WHAT YOU WILL DO →
Return every line of the data below exactly, but do not include the images.

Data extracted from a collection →
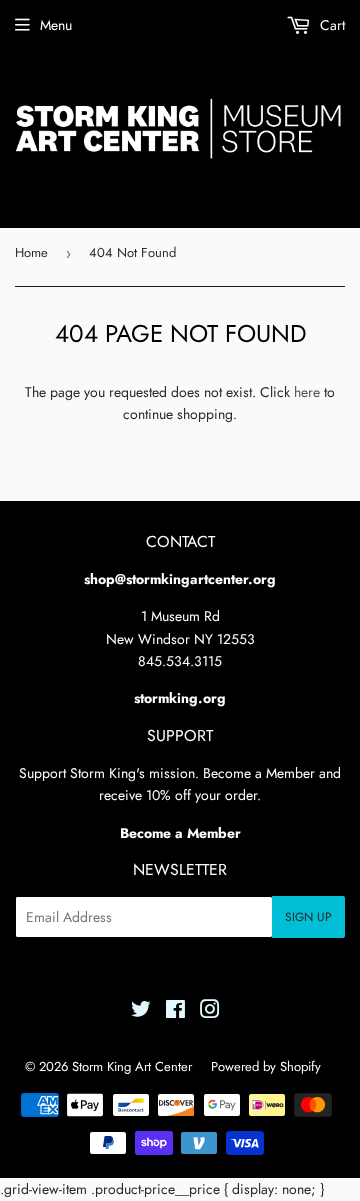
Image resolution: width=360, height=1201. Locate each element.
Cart (330, 25)
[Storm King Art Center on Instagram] (210, 1012)
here (307, 392)
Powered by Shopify (266, 1066)
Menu (56, 25)
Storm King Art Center (132, 1066)
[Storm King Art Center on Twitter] (141, 1012)
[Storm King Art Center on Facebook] (175, 1012)
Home (31, 252)
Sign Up (308, 917)
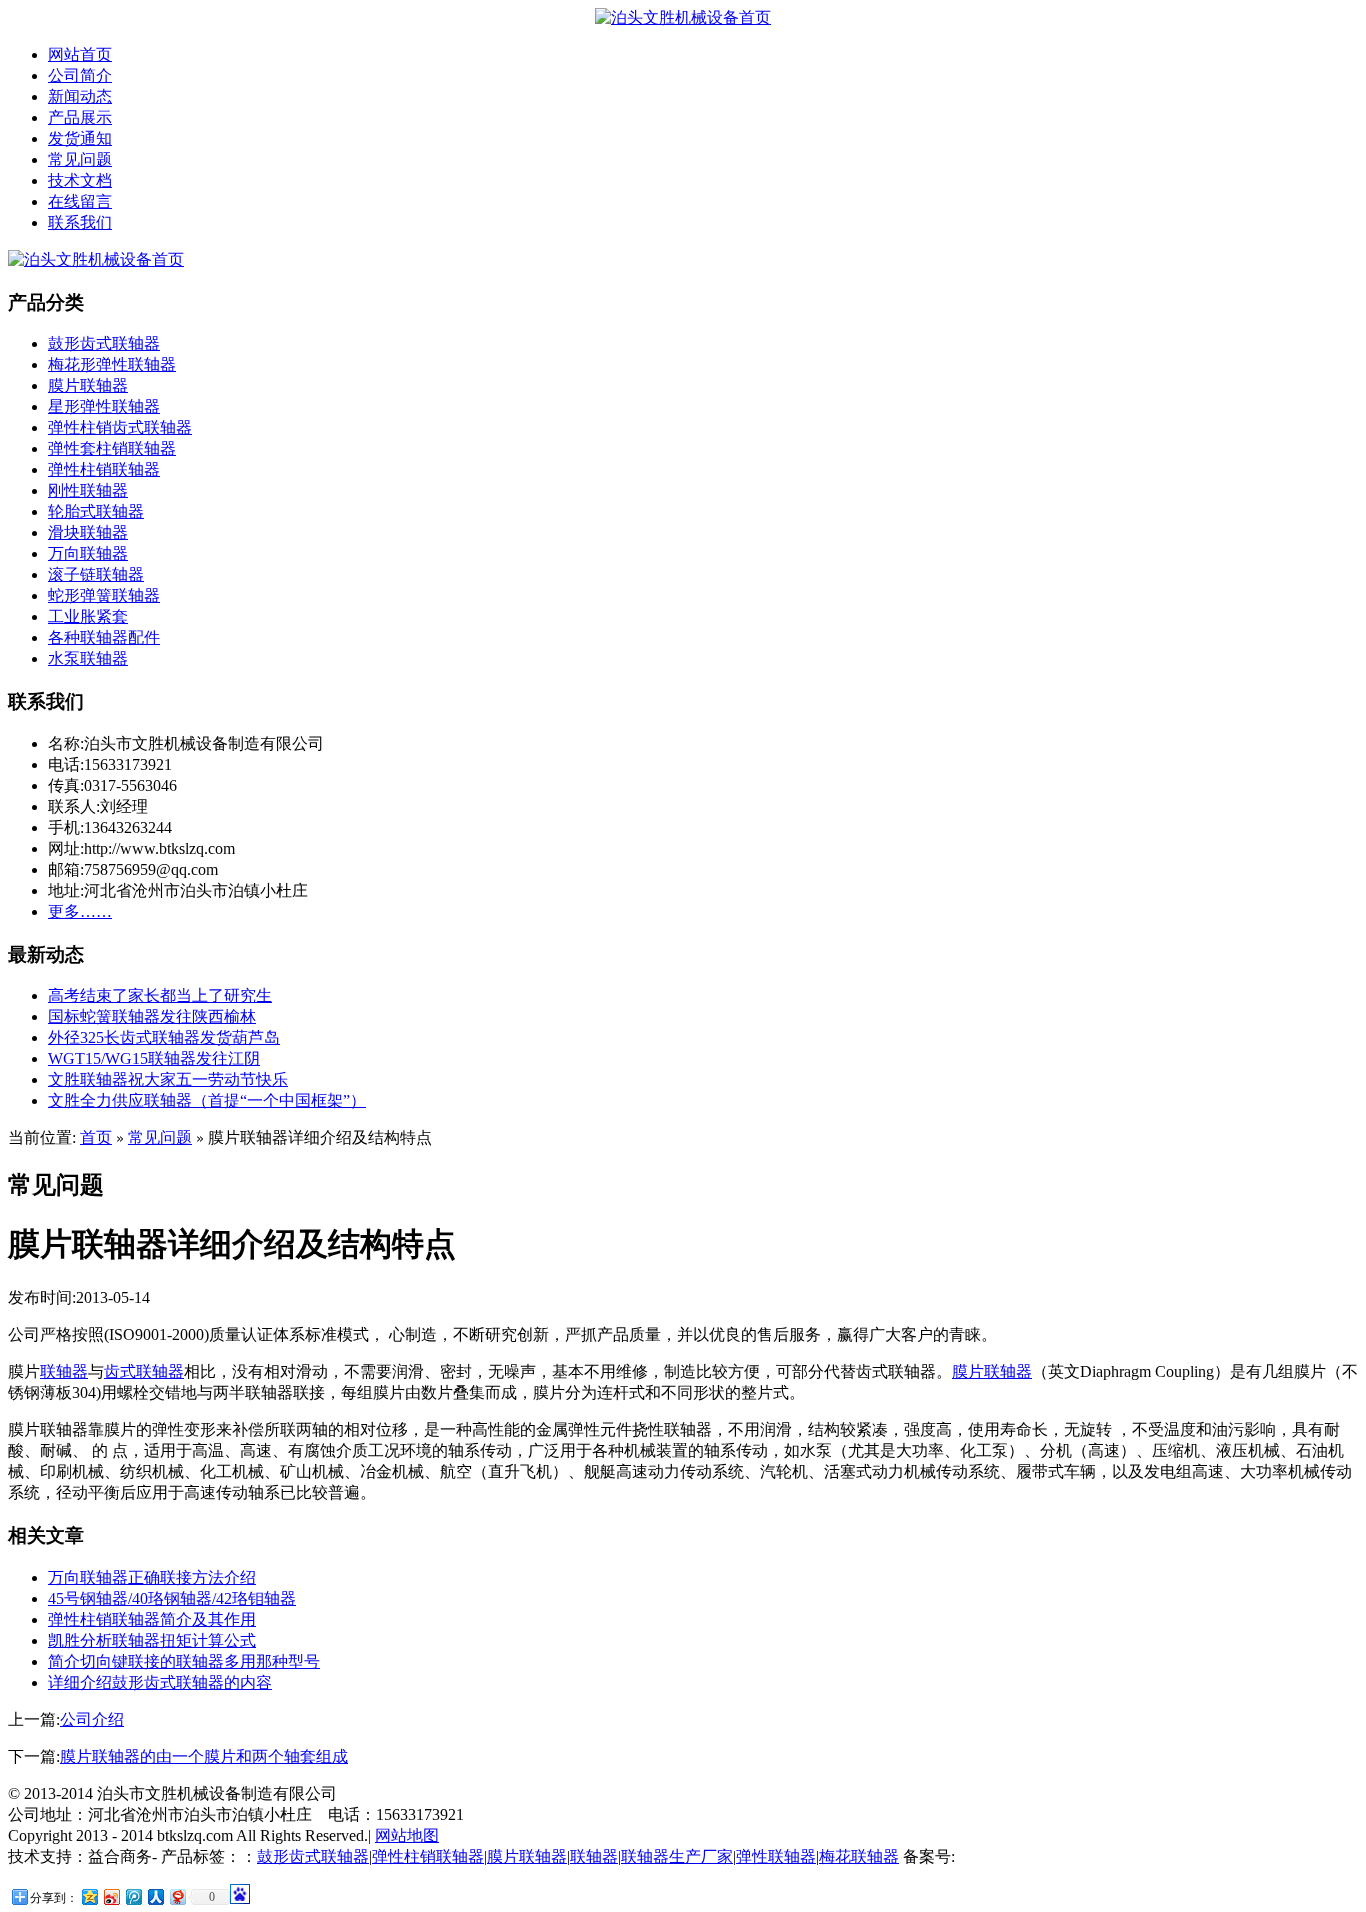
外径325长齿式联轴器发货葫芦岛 (164, 1037)
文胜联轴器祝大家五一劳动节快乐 (168, 1079)
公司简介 (80, 75)
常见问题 (80, 159)
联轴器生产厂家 (677, 1856)
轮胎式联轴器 (96, 511)
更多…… (80, 911)
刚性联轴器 (88, 490)
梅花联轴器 (859, 1856)
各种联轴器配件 (104, 637)
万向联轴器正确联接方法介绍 (152, 1577)
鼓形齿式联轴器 (104, 343)
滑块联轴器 (88, 532)
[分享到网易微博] (177, 1896)
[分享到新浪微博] (111, 1896)
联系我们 (80, 222)
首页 (96, 1137)
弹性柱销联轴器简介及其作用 (152, 1619)
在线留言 (80, 201)
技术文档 (80, 180)
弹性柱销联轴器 (104, 469)
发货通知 (80, 138)
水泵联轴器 (88, 658)
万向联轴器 (88, 553)
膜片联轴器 (88, 385)
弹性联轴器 (776, 1856)
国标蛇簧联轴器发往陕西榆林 (152, 1016)
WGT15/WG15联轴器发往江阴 (154, 1058)
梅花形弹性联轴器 (112, 364)
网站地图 (407, 1835)
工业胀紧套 (88, 616)
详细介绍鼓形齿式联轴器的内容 (160, 1682)
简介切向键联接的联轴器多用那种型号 (184, 1661)
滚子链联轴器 (96, 574)
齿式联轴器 (144, 1371)
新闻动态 (80, 96)
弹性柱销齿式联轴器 (120, 427)
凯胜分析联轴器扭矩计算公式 (152, 1640)
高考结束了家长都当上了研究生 (160, 995)
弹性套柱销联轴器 (112, 448)
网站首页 (80, 54)
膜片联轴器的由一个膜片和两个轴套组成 (204, 1756)
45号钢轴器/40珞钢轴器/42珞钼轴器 (172, 1598)
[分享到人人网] (155, 1896)
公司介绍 (92, 1719)
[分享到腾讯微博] (133, 1896)
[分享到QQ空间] (89, 1896)
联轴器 (64, 1371)
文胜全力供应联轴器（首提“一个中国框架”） (207, 1100)
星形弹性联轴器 (104, 406)
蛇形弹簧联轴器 (104, 595)
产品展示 (80, 117)
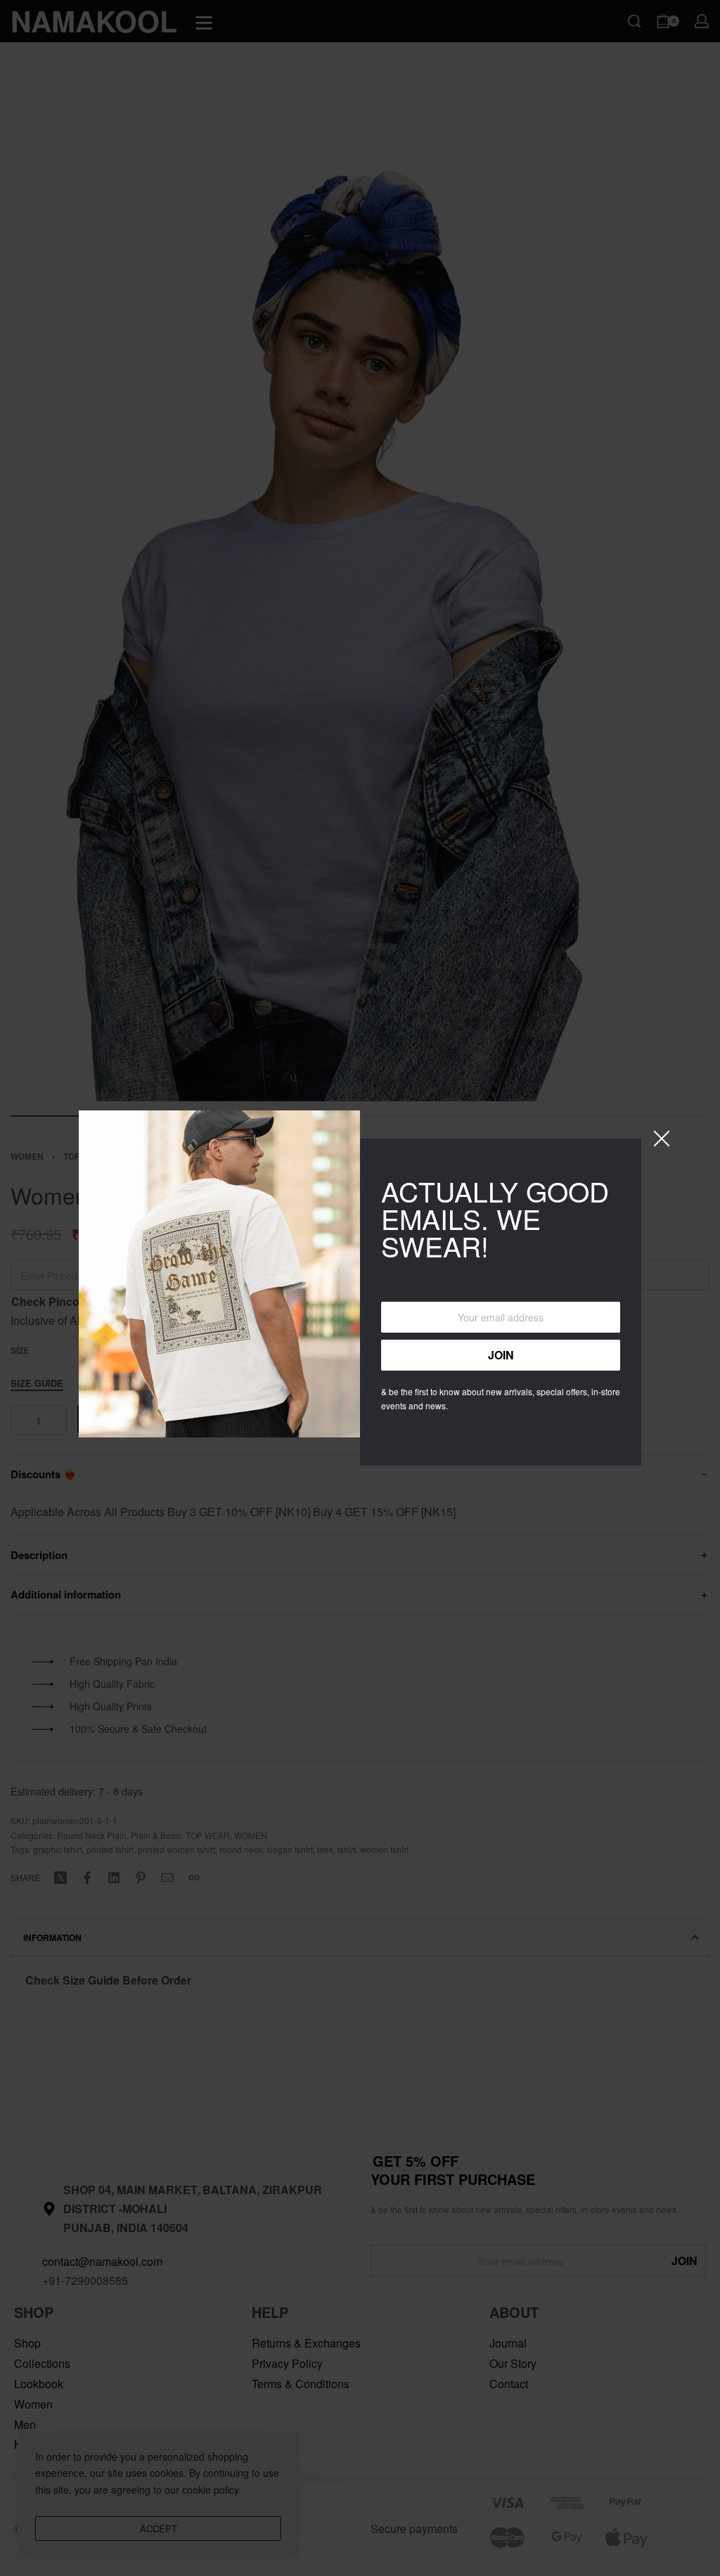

SOLUTION TO THIS PROBLEM →
Image resolution: width=360, height=1201. Locate each element.
Cart (330, 25)
[Storm King Art Center on Instagram] (210, 1012)
here (307, 392)
Powered by Shopify (266, 1066)
Menu (56, 25)
Storm King Art Center (132, 1066)
[Storm King Art Center on Twitter] (141, 1012)
[Storm King Art Center on Facebook] (175, 1012)
Home (31, 252)
Sign Up (308, 917)
外径325长齿式联轴器发货葫芦岛 (164, 1037)
文胜联轴器祝大家五一劳动节快乐 (168, 1079)
公司简介 (80, 75)
常见问题 (80, 159)
联轴器生产厂家 (677, 1856)
轮胎式联轴器 (96, 511)
更多…… (80, 911)
刚性联轴器 (88, 490)
梅花联轴器 (859, 1856)
各种联轴器配件 (104, 637)
万向联轴器正确联接方法介绍 (152, 1577)
鼓形齿式联轴器 (104, 343)
滑块联轴器 (88, 532)
[分享到网易微博] (177, 1896)
[分享到新浪微博] (111, 1896)
联系我们 (80, 222)
首页 (96, 1137)
弹性柱销联轴器简介及其作用 (152, 1619)
在线留言 (80, 201)
技术文档 (80, 180)
弹性柱销联轴器 (104, 469)
发货通知 (80, 138)
水泵联轴器 (88, 658)
万向联轴器 (88, 553)
膜片联轴器 (88, 385)
弹性联轴器 (776, 1856)
国标蛇簧联轴器发往陕西榆林 (152, 1016)
WGT15/WG15联轴器发往江阴 (154, 1058)
梅花形弹性联轴器 (112, 364)
网站地图 (407, 1835)
工业胀紧套 (88, 616)
详细介绍鼓形齿式联轴器的内容 (160, 1682)
简介切向键联接的联轴器多用那种型号 (184, 1661)
滚子链联轴器 (96, 574)
齿式联轴器 (144, 1371)
新闻动态 (80, 96)
弹性柱销齿式联轴器 (120, 427)
凯胜分析联轴器扭矩计算公式 (152, 1640)
高考结束了家长都当上了研究生 (160, 995)
弹性套柱销联轴器 (112, 448)
网站首页 (80, 54)
膜片联轴器的由一个膜片和两个轴套组成 (204, 1756)
45号钢轴器/40珞钢轴器/42珞钼轴器 (172, 1598)
[分享到人人网] (155, 1896)
公司介绍 (92, 1719)
[分享到腾讯微博] (133, 1896)
[分享到QQ空间] (89, 1896)
联轴器 (64, 1371)
文胜全力供应联轴器（首提“一个中国框架”） (207, 1100)
星形弹性联轴器 (104, 406)
蛇形弹簧联轴器 (104, 595)
产品展示 (80, 117)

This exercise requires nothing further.